• _Assignment_: Go through the records line by line and work out how many lines hold the word "This". Answer with the number only.

··· Supplied data ···

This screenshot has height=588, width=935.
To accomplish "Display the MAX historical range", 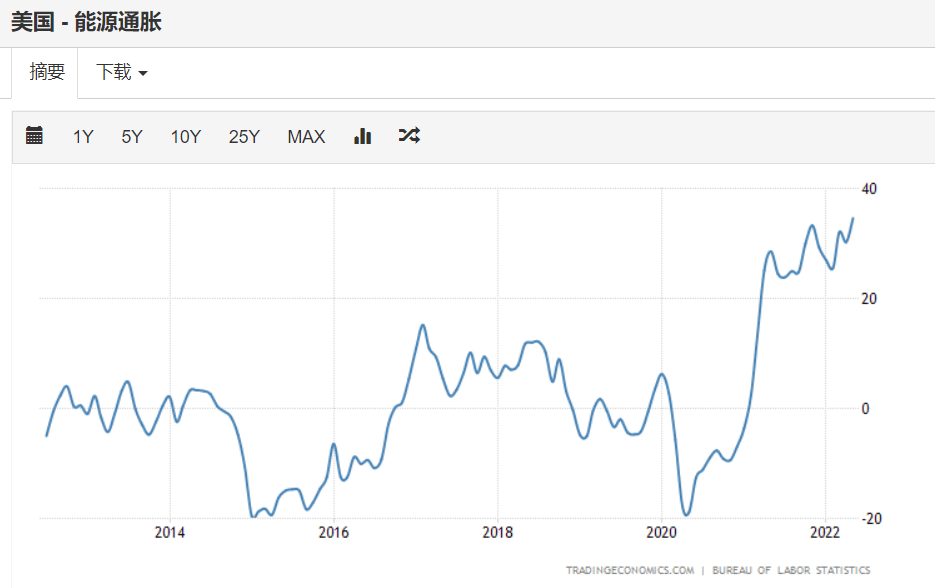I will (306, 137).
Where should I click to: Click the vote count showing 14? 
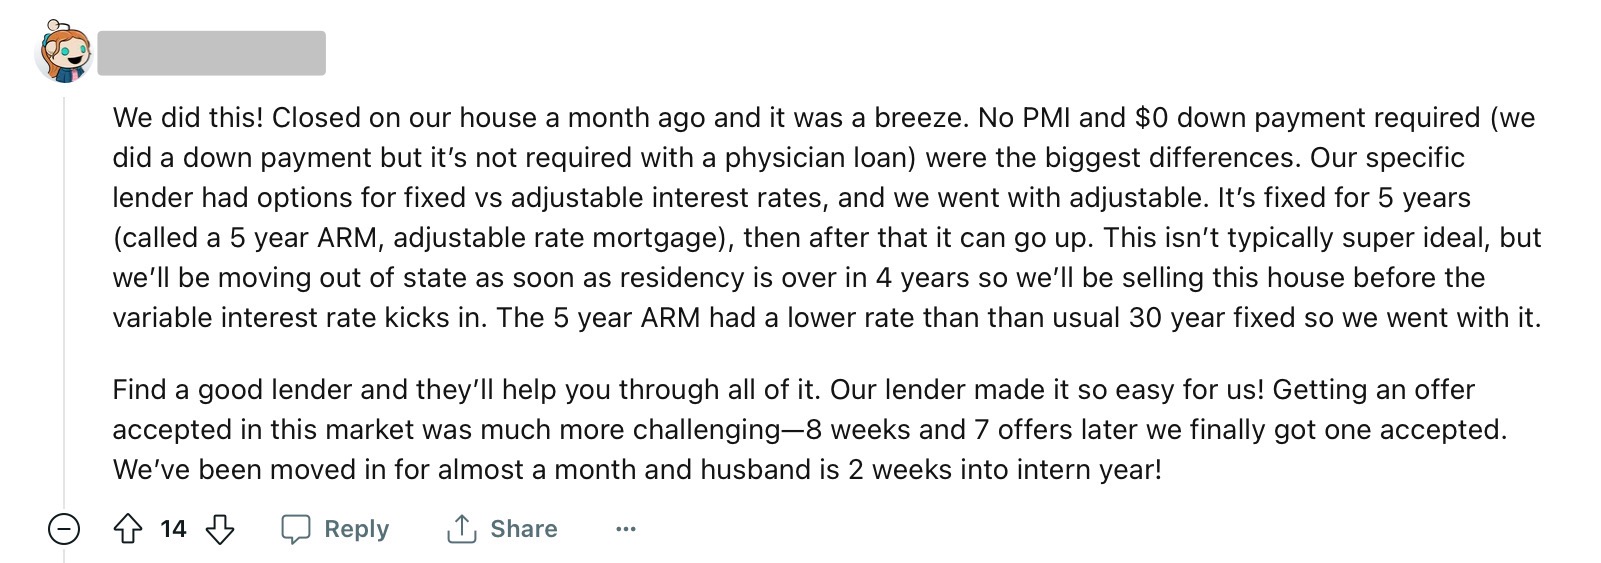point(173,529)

···
··· Supplied data ···

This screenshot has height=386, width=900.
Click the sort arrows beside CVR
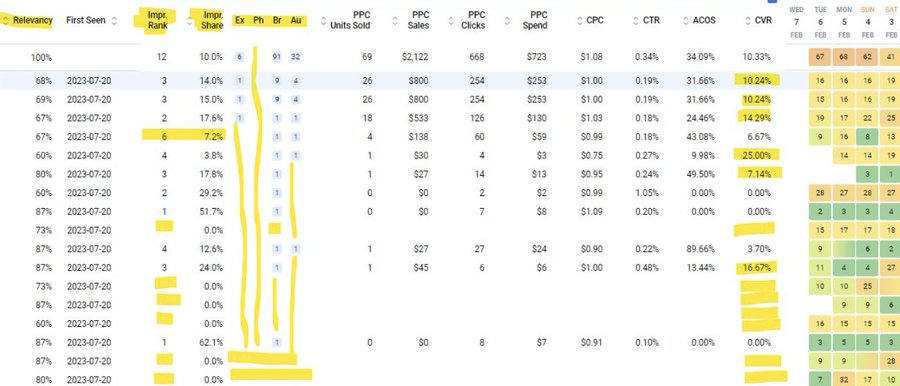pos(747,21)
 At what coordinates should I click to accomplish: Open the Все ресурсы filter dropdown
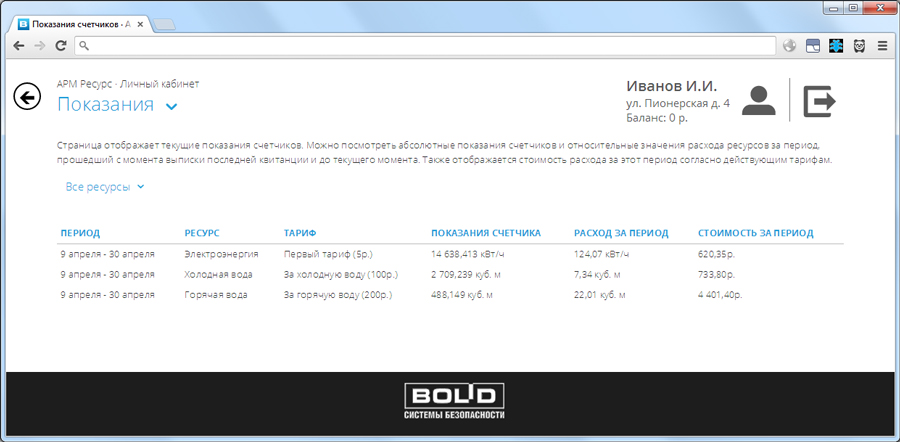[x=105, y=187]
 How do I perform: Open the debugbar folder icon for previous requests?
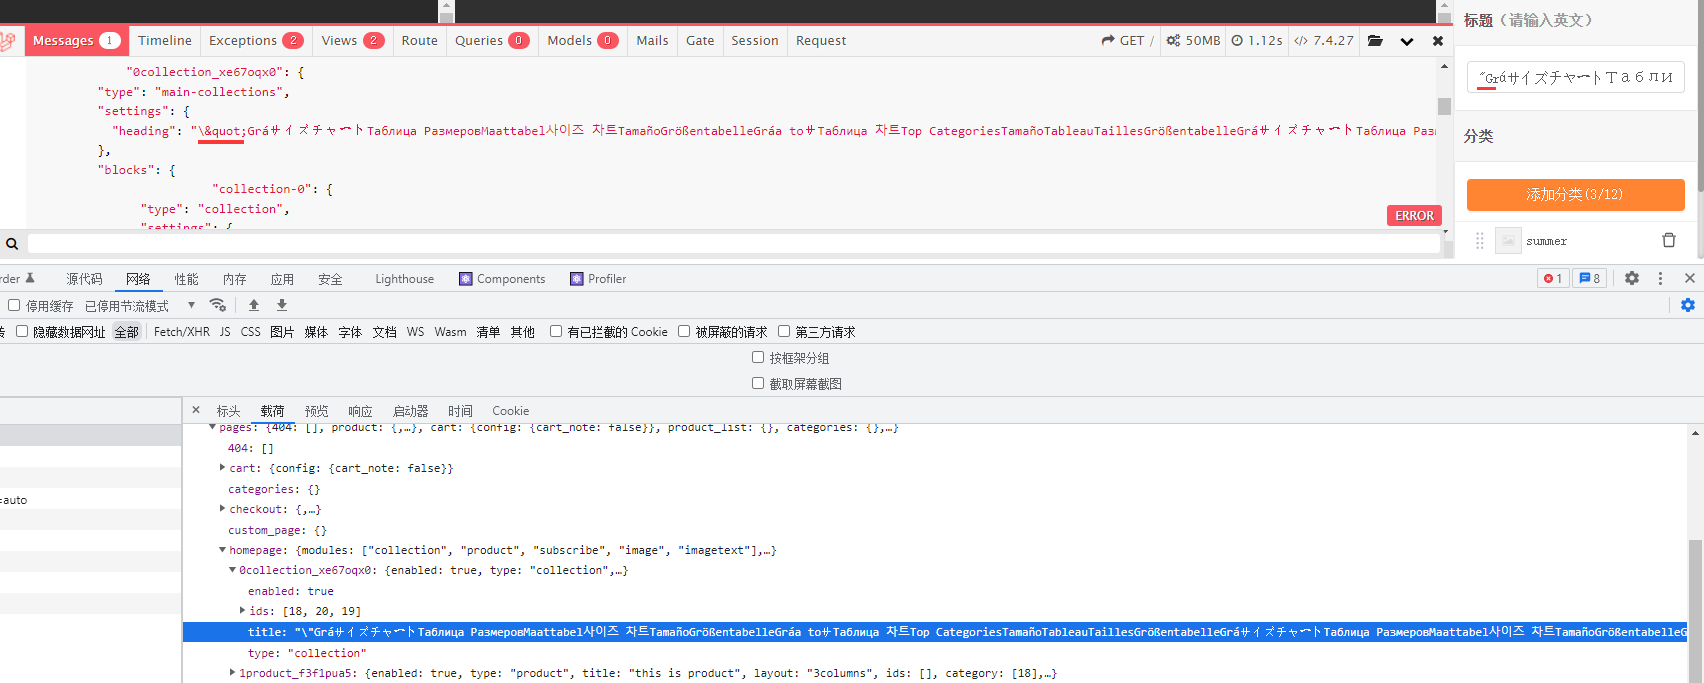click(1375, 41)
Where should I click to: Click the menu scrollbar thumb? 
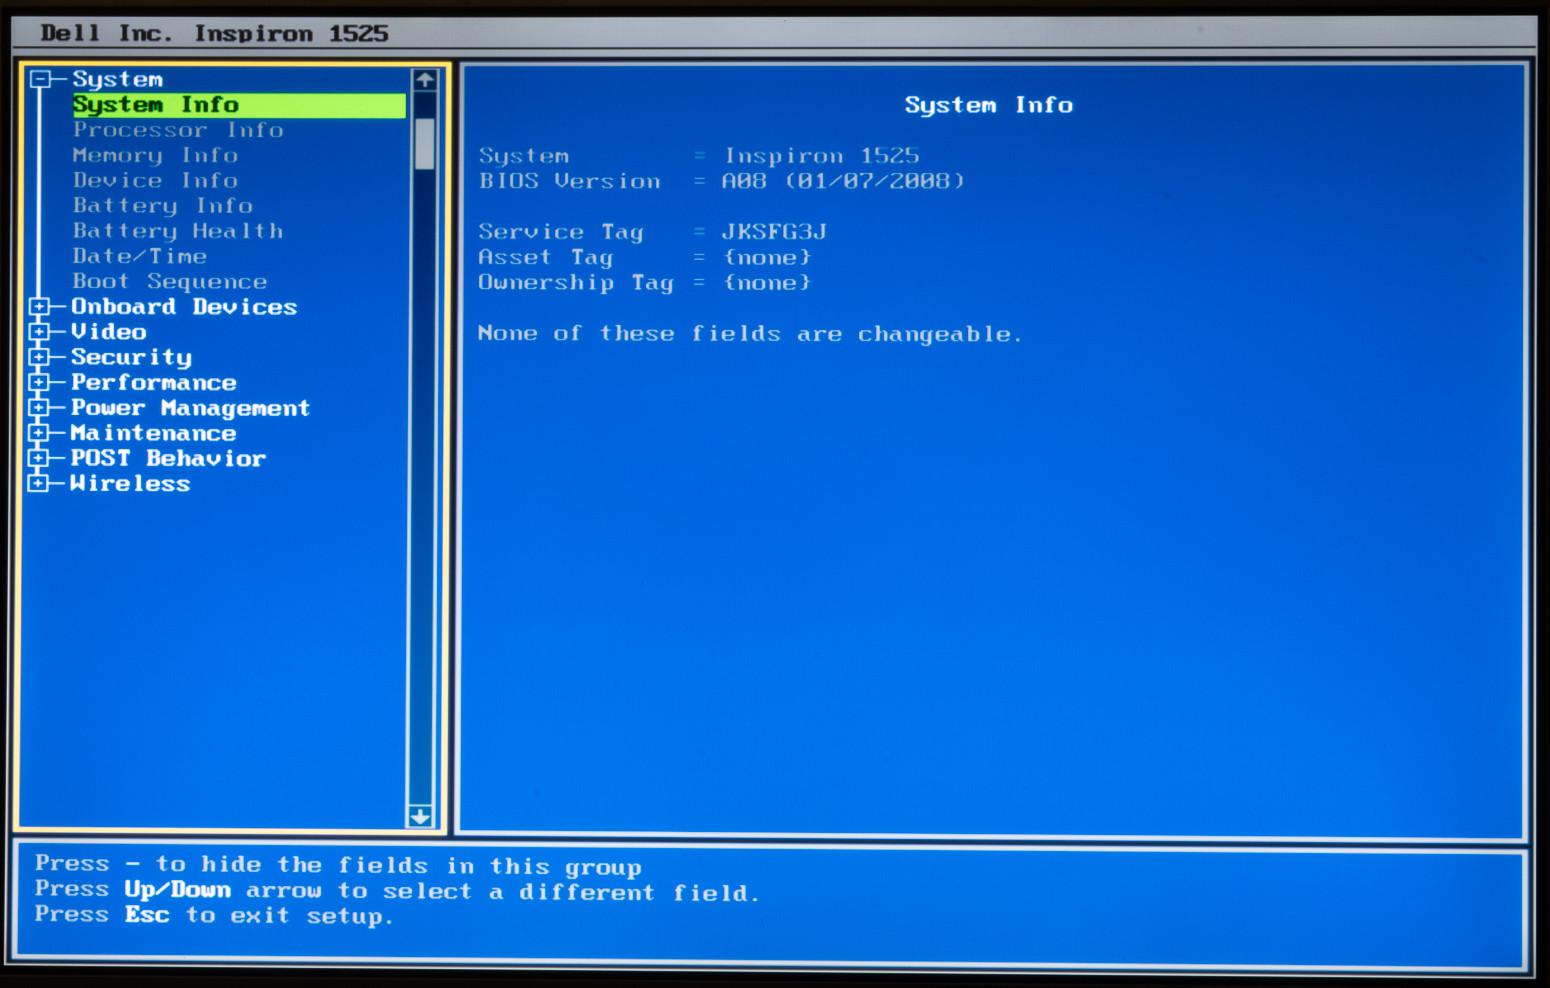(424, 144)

···

• _Task answer_: 2